## STATED TASK
Rewrite the data from its first line through the line that contains "pos(739,201)", replacing "magnifier" with "magnifying glass" and leaving everything else unchanged.

═══ EXTRACTED DATA

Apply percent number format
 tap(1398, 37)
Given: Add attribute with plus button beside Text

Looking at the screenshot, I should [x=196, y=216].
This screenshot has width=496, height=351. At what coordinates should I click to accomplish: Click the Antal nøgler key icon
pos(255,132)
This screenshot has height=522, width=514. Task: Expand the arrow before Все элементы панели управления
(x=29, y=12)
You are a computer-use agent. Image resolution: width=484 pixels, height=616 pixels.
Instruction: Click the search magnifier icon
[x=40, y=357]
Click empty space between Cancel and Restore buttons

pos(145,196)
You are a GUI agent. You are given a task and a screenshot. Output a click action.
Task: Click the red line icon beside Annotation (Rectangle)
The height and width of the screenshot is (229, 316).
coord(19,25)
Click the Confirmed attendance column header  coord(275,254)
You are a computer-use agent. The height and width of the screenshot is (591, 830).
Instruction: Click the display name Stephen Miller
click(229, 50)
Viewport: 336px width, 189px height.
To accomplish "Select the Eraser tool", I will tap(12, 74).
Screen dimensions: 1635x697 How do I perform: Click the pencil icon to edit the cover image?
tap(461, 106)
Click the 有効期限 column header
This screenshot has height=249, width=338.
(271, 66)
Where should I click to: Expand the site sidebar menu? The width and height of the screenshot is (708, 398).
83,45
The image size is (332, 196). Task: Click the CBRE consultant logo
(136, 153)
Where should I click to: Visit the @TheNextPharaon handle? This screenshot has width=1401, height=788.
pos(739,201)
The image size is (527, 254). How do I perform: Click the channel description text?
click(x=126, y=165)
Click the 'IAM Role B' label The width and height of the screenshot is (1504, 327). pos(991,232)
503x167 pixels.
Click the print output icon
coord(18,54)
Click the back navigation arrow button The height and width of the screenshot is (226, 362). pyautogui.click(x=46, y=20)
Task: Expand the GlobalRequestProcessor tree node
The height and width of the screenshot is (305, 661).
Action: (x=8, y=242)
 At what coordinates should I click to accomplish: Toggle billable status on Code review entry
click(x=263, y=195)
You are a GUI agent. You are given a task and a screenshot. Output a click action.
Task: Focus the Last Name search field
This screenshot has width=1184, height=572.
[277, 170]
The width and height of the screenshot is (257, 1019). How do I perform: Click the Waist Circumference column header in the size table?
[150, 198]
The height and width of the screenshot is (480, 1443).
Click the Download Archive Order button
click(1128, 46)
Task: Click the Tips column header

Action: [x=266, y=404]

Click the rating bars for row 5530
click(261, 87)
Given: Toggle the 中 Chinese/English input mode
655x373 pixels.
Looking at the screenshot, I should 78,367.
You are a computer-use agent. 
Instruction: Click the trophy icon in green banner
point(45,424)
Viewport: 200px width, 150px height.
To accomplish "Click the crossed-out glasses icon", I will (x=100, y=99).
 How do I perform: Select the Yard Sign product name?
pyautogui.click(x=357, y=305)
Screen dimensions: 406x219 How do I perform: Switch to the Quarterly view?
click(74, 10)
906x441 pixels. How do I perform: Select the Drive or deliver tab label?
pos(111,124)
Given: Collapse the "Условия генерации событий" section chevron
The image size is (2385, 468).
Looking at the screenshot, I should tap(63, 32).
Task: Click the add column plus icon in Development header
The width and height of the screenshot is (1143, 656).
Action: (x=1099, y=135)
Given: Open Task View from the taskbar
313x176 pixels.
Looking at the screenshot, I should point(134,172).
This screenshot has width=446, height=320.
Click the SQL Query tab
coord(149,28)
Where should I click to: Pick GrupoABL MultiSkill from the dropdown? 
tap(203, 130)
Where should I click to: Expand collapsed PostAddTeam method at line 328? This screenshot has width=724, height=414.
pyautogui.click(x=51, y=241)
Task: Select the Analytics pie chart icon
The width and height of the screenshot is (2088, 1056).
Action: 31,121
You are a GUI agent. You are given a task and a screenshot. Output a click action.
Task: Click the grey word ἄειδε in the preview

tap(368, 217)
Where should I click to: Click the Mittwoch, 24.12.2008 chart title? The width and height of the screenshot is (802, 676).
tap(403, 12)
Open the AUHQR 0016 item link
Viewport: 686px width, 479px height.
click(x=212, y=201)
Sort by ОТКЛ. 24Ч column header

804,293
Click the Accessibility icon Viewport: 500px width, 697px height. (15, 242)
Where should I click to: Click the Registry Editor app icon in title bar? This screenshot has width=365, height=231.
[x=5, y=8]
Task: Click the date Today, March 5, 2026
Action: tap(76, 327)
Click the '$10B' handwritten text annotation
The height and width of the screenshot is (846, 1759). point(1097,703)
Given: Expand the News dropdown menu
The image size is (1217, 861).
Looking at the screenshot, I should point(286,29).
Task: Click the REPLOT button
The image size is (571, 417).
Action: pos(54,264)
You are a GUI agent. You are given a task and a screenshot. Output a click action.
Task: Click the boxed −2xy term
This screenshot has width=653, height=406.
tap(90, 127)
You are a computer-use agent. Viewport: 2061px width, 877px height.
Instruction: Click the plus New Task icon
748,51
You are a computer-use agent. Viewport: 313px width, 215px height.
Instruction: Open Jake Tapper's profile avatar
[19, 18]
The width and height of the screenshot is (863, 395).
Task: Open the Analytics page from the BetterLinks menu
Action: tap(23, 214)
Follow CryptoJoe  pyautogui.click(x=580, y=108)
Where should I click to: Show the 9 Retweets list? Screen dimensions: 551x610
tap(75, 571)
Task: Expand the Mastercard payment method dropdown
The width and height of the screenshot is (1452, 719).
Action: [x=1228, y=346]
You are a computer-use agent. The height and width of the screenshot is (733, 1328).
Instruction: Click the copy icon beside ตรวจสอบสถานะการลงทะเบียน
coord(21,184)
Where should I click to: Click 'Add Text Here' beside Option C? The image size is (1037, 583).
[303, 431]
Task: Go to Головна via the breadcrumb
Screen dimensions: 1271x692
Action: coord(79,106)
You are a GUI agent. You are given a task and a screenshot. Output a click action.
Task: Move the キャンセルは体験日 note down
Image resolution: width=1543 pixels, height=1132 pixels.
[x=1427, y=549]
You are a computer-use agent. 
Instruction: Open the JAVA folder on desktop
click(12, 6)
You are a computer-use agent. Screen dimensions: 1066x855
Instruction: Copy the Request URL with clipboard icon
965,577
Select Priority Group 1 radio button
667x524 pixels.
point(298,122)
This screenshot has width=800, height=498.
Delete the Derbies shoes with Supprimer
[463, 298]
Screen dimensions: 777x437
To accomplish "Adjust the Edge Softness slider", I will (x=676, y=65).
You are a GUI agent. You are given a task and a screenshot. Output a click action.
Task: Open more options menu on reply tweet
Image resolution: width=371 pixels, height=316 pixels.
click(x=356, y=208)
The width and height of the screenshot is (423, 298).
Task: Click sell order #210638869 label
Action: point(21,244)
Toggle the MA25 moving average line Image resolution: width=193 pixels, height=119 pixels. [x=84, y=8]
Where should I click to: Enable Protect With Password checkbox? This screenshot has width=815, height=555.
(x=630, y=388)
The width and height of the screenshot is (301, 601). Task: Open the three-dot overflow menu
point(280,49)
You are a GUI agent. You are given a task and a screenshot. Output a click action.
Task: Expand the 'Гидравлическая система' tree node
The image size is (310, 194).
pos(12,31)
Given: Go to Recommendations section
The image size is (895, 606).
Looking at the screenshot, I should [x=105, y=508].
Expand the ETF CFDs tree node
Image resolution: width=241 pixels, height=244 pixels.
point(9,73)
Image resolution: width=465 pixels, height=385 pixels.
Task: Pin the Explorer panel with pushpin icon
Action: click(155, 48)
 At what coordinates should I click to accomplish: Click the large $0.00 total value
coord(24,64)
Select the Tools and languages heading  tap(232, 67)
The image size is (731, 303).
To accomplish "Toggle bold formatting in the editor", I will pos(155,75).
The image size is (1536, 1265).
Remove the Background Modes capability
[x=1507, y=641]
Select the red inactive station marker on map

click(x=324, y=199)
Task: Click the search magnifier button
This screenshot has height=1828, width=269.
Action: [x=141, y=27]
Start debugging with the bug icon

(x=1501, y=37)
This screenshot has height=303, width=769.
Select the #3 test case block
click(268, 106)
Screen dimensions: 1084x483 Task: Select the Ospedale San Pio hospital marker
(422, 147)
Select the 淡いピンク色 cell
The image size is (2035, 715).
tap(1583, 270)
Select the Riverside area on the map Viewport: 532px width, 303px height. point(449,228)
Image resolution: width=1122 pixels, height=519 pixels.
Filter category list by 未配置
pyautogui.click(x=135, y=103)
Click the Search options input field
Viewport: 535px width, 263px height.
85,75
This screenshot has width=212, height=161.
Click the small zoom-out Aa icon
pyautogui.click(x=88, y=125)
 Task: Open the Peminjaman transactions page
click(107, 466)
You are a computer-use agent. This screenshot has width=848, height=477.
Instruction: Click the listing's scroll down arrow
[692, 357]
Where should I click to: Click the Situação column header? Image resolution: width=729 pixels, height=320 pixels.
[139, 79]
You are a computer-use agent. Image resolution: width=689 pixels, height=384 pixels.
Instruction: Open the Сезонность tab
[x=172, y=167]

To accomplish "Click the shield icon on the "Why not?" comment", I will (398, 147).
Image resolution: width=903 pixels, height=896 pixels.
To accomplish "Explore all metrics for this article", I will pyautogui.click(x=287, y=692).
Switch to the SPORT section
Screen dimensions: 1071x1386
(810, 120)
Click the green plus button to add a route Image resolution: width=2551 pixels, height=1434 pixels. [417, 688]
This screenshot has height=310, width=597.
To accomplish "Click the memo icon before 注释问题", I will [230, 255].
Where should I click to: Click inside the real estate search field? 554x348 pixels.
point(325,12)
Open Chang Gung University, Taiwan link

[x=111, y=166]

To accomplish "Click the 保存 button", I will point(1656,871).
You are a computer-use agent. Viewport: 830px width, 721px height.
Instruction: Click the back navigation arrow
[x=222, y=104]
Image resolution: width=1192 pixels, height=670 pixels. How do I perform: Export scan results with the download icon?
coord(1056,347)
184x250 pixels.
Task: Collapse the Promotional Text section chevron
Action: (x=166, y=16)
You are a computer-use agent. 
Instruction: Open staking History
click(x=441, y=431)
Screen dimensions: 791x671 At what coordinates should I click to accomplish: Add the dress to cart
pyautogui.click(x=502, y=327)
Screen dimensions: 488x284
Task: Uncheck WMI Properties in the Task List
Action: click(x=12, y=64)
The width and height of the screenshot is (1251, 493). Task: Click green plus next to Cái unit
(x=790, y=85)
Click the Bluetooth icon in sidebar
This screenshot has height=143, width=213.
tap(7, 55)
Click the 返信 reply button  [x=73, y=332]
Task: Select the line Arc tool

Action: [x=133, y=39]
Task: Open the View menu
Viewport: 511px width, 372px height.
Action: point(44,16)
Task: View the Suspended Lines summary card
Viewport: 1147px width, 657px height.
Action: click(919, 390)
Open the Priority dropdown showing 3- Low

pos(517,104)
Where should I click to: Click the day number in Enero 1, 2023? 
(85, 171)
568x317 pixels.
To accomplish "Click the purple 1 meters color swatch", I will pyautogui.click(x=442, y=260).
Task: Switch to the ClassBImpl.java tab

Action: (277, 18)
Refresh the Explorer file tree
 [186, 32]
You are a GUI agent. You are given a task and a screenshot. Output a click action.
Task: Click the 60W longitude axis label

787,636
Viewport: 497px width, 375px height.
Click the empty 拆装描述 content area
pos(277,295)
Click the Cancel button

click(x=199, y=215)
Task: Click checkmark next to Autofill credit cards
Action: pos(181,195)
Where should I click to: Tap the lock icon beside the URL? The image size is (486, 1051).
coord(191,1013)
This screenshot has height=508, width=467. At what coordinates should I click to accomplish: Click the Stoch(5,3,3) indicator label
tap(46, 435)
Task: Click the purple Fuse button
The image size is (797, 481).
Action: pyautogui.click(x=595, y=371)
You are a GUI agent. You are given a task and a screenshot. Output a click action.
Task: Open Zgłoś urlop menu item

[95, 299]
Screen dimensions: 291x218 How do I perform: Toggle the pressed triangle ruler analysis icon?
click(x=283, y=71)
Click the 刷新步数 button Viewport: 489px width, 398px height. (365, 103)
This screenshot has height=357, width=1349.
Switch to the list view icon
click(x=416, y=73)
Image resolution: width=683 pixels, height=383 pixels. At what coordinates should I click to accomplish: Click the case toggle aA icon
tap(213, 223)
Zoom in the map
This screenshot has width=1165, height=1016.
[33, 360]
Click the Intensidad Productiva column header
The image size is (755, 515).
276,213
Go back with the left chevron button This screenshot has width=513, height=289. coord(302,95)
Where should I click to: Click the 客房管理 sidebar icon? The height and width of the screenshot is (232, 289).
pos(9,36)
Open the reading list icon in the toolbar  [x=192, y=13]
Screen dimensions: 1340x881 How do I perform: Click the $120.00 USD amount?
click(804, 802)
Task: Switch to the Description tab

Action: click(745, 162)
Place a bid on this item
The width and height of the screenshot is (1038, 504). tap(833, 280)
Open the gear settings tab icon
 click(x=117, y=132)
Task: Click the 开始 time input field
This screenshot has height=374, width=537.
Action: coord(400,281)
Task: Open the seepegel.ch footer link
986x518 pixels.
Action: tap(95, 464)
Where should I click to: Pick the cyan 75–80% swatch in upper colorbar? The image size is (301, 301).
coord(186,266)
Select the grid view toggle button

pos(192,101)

══════

## FINISHED EXERCISE
Apply percent number format
 tap(1398, 37)
Given: Add attribute with plus button beside Text

Looking at the screenshot, I should [x=196, y=216].
This screenshot has width=496, height=351. At what coordinates should I click to accomplish: Click the Antal nøgler key icon
pos(255,132)
This screenshot has height=522, width=514. Task: Expand the arrow before Все элементы панели управления
(x=29, y=12)
You are a computer-use agent. Image resolution: width=484 pixels, height=616 pixels.
Instruction: Click the search magnifying glass icon
[x=40, y=357]
Click empty space between Cancel and Restore buttons

pos(145,196)
You are a GUI agent. You are given a task and a screenshot. Output a click action.
Task: Click the red line icon beside Annotation (Rectangle)
The height and width of the screenshot is (229, 316).
coord(19,25)
Click the Confirmed attendance column header  coord(275,254)
You are a computer-use agent. The height and width of the screenshot is (591, 830).
Instruction: Click the display name Stephen Miller
click(229, 50)
Viewport: 336px width, 189px height.
To accomplish "Select the Eraser tool", I will tap(12, 74).
Screen dimensions: 1635x697 How do I perform: Click the pencil icon to edit the cover image?
tap(461, 106)
Click the 有効期限 column header
This screenshot has height=249, width=338.
(271, 66)
Where should I click to: Expand the site sidebar menu? The width and height of the screenshot is (708, 398).
83,45
The image size is (332, 196). Task: Click the CBRE consultant logo
(136, 153)
Where should I click to: Visit the @TheNextPharaon handle? This screenshot has width=1401, height=788.
pos(739,201)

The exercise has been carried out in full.